Droit à l’oubli : le bilan Européen de Google depuis 2014 (la carte de la transparence) !

Quête ou oubli identitaire, Internet peut être le revers de l’un et vice-versa… Une ambiguïté aux conséquences parfois dramatiques pour certains internautes qu’a tenter de juguler la Cour de Justice Européenne en sommant à Google, par son jugement rendu le 13 Mai 2014, de fournir les ressources nécessaires à ceux et celles usitant les services Web du géant et désireux, au besoin, de pouvoir supprimer leur(s) donnée(s) ; bilan, en ce début d’année 2018…

 

 

Depuis le 29 Mai 2014, 654 876 demandes ont été envoyés au géant de Mountain View, constituant ainsi quelques 2 437 271 demandes de suppression d’URLs des résultats de recherche. Une demande largement satisfaite au niveau de l’U. E., à hauteur de 43,3 % (900 665) même si le reste a été jugée, donc, irrecevable par Google qui notifie bien que ce chiffre ne comprend pas les dossiers en cours ou qui nécessite plus d’investigations. En France, 207 140 URLs ont été retirées du moteur de recherche (soit 48,5 %).

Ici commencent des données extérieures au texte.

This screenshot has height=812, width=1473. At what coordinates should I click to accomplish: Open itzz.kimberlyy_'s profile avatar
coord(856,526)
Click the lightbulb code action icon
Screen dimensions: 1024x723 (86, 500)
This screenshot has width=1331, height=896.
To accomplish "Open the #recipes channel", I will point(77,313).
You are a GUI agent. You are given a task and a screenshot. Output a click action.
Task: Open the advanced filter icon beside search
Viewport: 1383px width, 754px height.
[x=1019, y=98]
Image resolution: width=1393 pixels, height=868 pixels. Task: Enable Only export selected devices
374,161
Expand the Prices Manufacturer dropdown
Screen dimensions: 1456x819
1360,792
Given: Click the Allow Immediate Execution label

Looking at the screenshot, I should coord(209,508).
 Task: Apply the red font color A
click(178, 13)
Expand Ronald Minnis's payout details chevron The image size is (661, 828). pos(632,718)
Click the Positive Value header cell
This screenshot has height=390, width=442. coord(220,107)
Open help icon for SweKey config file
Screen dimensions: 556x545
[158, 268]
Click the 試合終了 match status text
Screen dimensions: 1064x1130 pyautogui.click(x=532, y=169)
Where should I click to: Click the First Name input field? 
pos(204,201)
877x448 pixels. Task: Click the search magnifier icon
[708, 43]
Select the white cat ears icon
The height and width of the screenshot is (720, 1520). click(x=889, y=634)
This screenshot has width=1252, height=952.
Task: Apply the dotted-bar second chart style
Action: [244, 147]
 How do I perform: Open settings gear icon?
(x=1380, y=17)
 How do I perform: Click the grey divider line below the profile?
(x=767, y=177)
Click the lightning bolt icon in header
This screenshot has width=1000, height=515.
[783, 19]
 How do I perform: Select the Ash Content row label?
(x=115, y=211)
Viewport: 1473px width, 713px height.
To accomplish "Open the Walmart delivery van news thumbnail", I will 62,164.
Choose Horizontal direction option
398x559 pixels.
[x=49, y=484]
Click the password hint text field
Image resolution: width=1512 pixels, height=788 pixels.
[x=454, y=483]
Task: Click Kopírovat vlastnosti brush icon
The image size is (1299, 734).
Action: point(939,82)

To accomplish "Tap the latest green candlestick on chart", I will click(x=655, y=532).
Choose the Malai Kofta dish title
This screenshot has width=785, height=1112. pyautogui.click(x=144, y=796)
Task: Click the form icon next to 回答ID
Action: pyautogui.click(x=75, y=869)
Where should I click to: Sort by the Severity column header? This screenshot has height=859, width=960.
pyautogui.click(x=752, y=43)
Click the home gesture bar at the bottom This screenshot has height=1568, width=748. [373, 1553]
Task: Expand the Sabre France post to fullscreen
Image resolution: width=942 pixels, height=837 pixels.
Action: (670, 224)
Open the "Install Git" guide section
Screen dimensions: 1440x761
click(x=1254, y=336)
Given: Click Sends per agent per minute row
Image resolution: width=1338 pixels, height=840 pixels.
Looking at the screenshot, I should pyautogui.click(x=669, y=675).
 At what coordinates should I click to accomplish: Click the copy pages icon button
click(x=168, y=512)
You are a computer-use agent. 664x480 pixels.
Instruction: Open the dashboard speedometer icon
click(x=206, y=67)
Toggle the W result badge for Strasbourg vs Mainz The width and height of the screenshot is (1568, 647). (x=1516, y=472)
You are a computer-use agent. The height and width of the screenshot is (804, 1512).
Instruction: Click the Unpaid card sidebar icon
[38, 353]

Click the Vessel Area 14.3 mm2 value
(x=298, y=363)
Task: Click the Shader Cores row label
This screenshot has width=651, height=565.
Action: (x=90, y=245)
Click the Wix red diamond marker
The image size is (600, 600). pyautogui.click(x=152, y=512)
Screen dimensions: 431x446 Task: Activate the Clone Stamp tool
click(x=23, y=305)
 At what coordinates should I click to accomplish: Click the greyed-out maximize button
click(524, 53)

Si les demandes (depuis Janvier 2016) émanent essentiellement des particuliers (88.7 %), par dégroupage socio-professionnel et hors cas « particuliers », celles-ci reflètent un chiffre accablant pour les mineurs en quête d’anonymat (40,7 % – 13058) ; viennent ensuite les entreprises (21,2 %) ainsi que les fonctionnaires (20,9 %) et les « personnalités publiques ne relevant pas de l’État », constitutives de 14,2 % de ces demandes.

 

(Source : lemagit.fr)

Les sites sociaux ne sont, contrairement à ce que l’on pourrait croire, pas en tête des sites ayant fait l’objet de demandes de suppressions d’URLs ; ils sont même très loin (11,6 % « seulement » soit 127 138 demandes depuis Janvier 2016), le plus gros des requêtes du genre (49,2 % : 538 669) étant classifié sous « divers » une catégorie « non-correspondante aux autres catégories ». Les types de contenus soumis à suppression des résultats de recherche (toujours depuis Janvier 2016), ont principalement pour motif des données « insuffisantes » (24,7 %). Les « noms introuvables » (12,2 %) et la « rédaction par l’auteur » (7,7 %) sont également invoqués pour le droit à l’oubli. Reste, paradoxalement, que les données liées à des faits divers – criminels – et les informations personnelles (respectivement : 6,1 % et 5,4 %) font donc partie des type de requêtes les moins demandées…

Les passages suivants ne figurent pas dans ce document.